3 years, 11 months ago
I was watching cartoons over the weekend (don’t ask me the context, please), and spent a couple of minutes on one very special one about the bears and foxes.
Kai-lan and her friends are playing in the backyard when they get a visit from their superhero friend, the Monkey King, who really needs their help! There’s trouble in a kingdom far away–the foxes and bears who live there won’t talk to each other and there’s only one person who can help them become friends–Kai-lan! Kai-lan and her friends set off on a magical adventure with the Monkey King to help the Fox King and Bear Queen (voiced by Lucy Liu) work out their differences.
As it turns out, the bears danced and shook the ground, while the foxes sang and polluted the environment with noise. All they really needed was to talk to each other. The solution to their differences was for the bears to dance while the foxes sang, and they were both happy!
It was all very sweet – for a two or three year old.
In our very own, real life version of the bears and foxes, Secretary Gates must figure that we just need to communicate better with the Chinese military.
Defense Secretary Robert M. Gates met his Chinese counterpart, Liang Guanglie, in Vietnam on Monday for the first time since the two militaries suspended talks with each other last winter, calling for the two countries to prevent “mistrust, miscalculations and mistakes.”
His message seemed directed mainly at officers like Lt. Cmdr. Tony Cao of the Chinese Navy.
Days before Mr. Gates arrived in Asia, Commander Cao was aboard a frigate in the Yellow Sea, conducting China’s first war games with the Australian Navy, exercises to which, he noted pointedly, the Americans were not invited.
Nor are they likely to be, he told Australian journalists in slightly bent English, until “the United States stops selling the weapons to Taiwan and stopping spying us with the air or the surface.”
The Pentagon is worried that its increasingly tense relationship with the Chinese military owes itself in part to the rising leaders of Commander Cao’s generation, who, much more than the country’s military elders, view the United States as the enemy. Older Chinese officers remember a time, before the Tiananmen Square protests in 1989 set relations back, when American and Chinese forces made common cause against the Soviet Union.
The younger officers have known only an anti-American ideology, which casts the United States as bent on thwarting China’s rise.
“All militaries need a straw man, a perceived enemy, for solidarity,” said Huang Jing, a scholar of China’s military and leadership at the National University of Singapore. “And as a young officer or soldier, you always take the strongest of straw men to maximize the effect. Chinese military men, from the soldiers and platoon captains all the way up to the army commanders, were always taught that America would be their enemy.”

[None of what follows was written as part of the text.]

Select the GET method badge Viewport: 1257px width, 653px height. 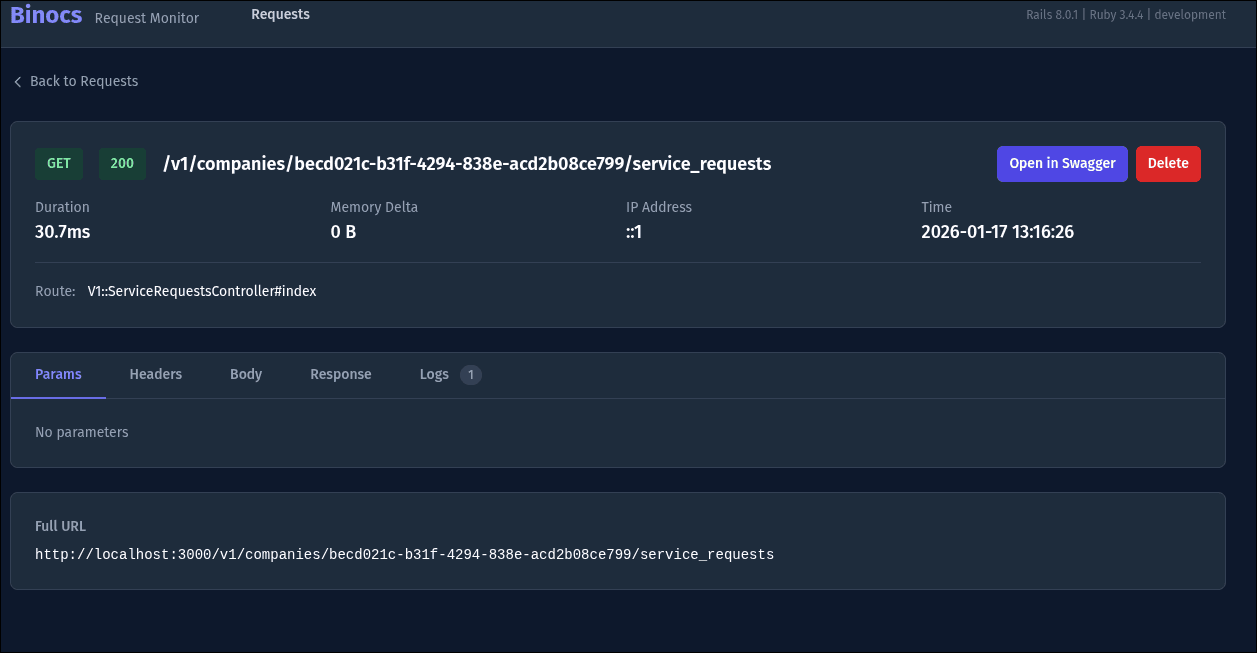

The stakes have increased as China’s armed forces, once a fairly ragtag group, have become more capable and have taken on bigger tasks. The navy, the centerpiece of China’s military expansion, has added dozens of surface ships and submarines, and is widely reported to be building its first aircraft carrier. Last month’s Yellow Sea maneuvers with the Australian Navy are but the most recent in a series of Chinese military excursions to places as diverse as New Zealand, Britain and Spain.
China is also reported to be building an antiship ballistic missile base in southern China’s Guangdong Province, with missiles capable of reaching the Philippines and Vietnam. The base is regarded as an effort to enforce China’s territorial claims to vast areas of the South China Sea claimed by other nations, and to confront American aircraft carriers that now patrol the area unmolested.
Even improved Chinese forces do not have capacity or, analysts say, the intention, to fight a more able United States military. But their increasing range and ability, and the certainty that they will only become stronger, have prompted China to assert itself regionally and challenge American dominance in the Pacific.
That makes it crucial to help lower-level Chinese officers become more familiar with the Americans, experts say, before a chance encounter blossoms into a crisis.
It’s almost as if the Chinese military is already studying cyber exploitation within the context of offensive operations; it’s almost as if they already practice it; it’s almost as if the Chinese military has been trained up in the art of unrestricted warfare; it’s almost as if, in a different time, the recent Chinese saber-rattling in the South Pacific would have caused Japan to seek stronger military ties with the U.S. Oh, wait. They have already done that.
Perhaps Japan needs to watch the cartoon about the bears and foxes. Then we could all understand everyone’s point of view and get along.